Around 1985, SAS and SPSS also released a version for personal computers. In the 1980s more players entered this market: STATA was developed from 1985 and JMP was developed from 1989. JMP was, from the very beginning, for Macintosh computers. As a consequence, JMP had a strong focus on visualization as well as graphics from its inception.

The rise of the statistical language R

The development of the third generation of statistical computing systems had started before the emergence of software like Genstat 4.03e or SAS 6.01. This development was led by John Chambers and his group in Bell Laboratories since the 1970s. The outcome of their work is the S language. It had been developed into a general purpose language with implementations for classical as well as modern statistical inferences. S language was freely available, and its audience was mainly sophisticated academic users. After the acquisition of S language by the Insightful Corporation and rebranding as S-PLUS, this leading third generation statistical software package was widely used in both theoretical and practical statistics in the 1990s, especially before the release of a stable beta version of the free and open-source software R in the year 2000. R was developed by Ross Ihaka and Robert Gentleman at the University of Auckland, New Zealand, and is currently widely used by statisticians in academia and industry, together with statistical software developers, data miners and data analysts.

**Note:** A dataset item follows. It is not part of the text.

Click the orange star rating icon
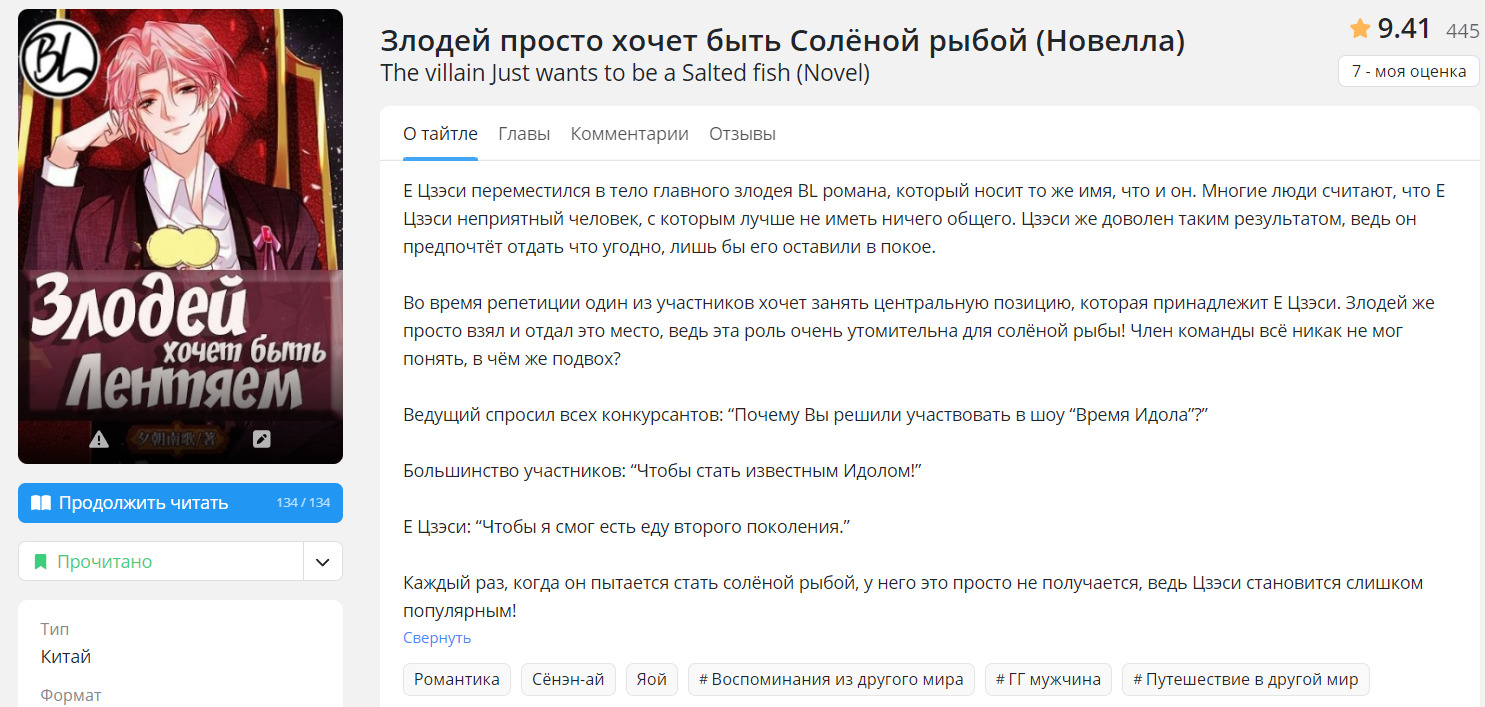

Software like Genstat, SAS, SPSS and many other packages had to deal with the challenge from R. Each of these long-standing software packages developed an R interface R or even R interpreters to anticipate the change of user behaviour and ever-increasing adoption of the R computing environment. For example, SAS and SPSS have some R plug-ins to talk to each other. VSNi’s ASReml-R software was developed for ASReml users who want to run mixed model analysis within the R environment, and at the present time there are more ASReml-R users than ASReml standalone users. Users who need reliable and robust mixed effects model fitting adopted ASReml-R as an alternative to other mixed model R packages due to its superior performance and simplified syntax. For Genstat users, msanova was also developed as an R package to provide traditional ANOVA users an R interface to run their analysis.

What’s next?

We have no clear idea about what will represent the fourth generation of statistical software. R, as an open-source software and a platform for prototyping and teaching has the potential to help this change in statistical innovation. An example is the R Shiny package, where web applications can be easily developed to provide statistical computing as online services. But all open-source and commercial software has to face the same challenges of providing fast, reliable and robust statistical analyses that allow for reproducibility of research and, most importantly, use sound and correct statistical inference and theory, something that Ronald Fisher will have expected from his computing machine!